Thursday, November 18, 2010

Are violent video games protected speech?

This is the question the parties in Schwarzenneger v. Entertainment Merchants Association (EMA) argued before the US Supreme Court (SCOTUS) on November 2nd. The case emanated from a law passed by the State of California which bans the sale of ultra-violent video games to minors, arguing that such forms of entertainment have detrimental effects on children.
The 2005 law, however, failed to take effect after lower courts in California blocked its implementation citing, chiefly, violation of children's First Amendment right. The First Amendment to the US Constitution prohibits laws infringing on free speech.

During the November 2nd oral argument before the SCOTUS, while the justices appear to be sympathetic with the law's objectives, most of their questions seem to point to a direction where the court will not carve out an exception to the First Amendment - at least for depiction of violence. Justices Ruth Bader Ginsburg and staunch court conservative Antonin Scalia asked the proponents of the law on where regulation would stop if the court were to allow it.
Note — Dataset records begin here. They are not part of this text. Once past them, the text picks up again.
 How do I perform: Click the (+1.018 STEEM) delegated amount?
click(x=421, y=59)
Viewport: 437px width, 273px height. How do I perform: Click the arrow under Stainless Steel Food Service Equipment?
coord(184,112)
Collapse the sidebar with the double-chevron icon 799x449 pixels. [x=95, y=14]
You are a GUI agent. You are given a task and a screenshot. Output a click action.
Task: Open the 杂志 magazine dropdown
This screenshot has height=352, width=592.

Ginsburg asked whether movies, which clearly portray violence, and comics would be next. Scalia, on the other hand, ever the originalist (the view of interpreting the constitution according to the framers' intent), argued that the founding fathers never intended to exclude portrayals of violence from the coverage of free speech.
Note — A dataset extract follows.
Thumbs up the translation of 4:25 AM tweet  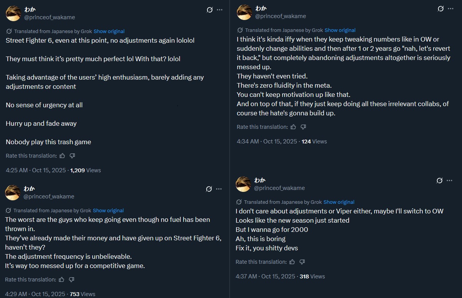tap(62, 156)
One court observer, however, notes that sometimes the justices vigorously question the position of the party in whose favor they would later on rule, if only to test arguments that could change their minds. So the oral argument is not really a good indicator of which direction the court will go on this issue. Legal analysts would focus more on the merits of the case.

There is no question that video games constitute speech, but the question is do they fall within the ambit of protected speech? If not then the California law will be declared unconstitutional. The law being a content-based regulation (the content of the speech itself - portrayal of violence in the games - is being sought to be regulated), the SCOTUS will likely apply the strict scrutiny standard, which is a very difficult standard to pass. Under this standard, the two tests to apply if the law were to pass constitutional muster are: (1) is there a compelling or overriding governmental interest in passing the law? (2) is the law "narrowly tailored" in accomplishing that interest?

Applying these two tests to the video games law, the State of California must present conclusive evidence that ultra-violent video games have adverse psychological effects on children. But that is only half the test. The proponent must also show that there are no least restrictive means of regulating speech, meaning the manner the law seeks to regulate the targeted speech must be the least restrictive, hence "narrowly tailored." To this, the entertainment industry is arguing that the current rating system of video games by the Entertainment Software Rating Board (ESRB), such as the "M" (mature) rating for violent games, is the least restrictive and should be sufficient.

This is the biggest case yet involving the video games industry. It is probably one of the reasons why among thousands of cases that regularly land on the doorsteps of the SCOTUS, the high court decided to allow this petition. If the SCOTUS upholds the law, minors would still be able to buy violent video games through an adult, much like in the case of alcohol and tobacco. But First Amendment advocates fear such ruling would open the floodgates for regulation of other media.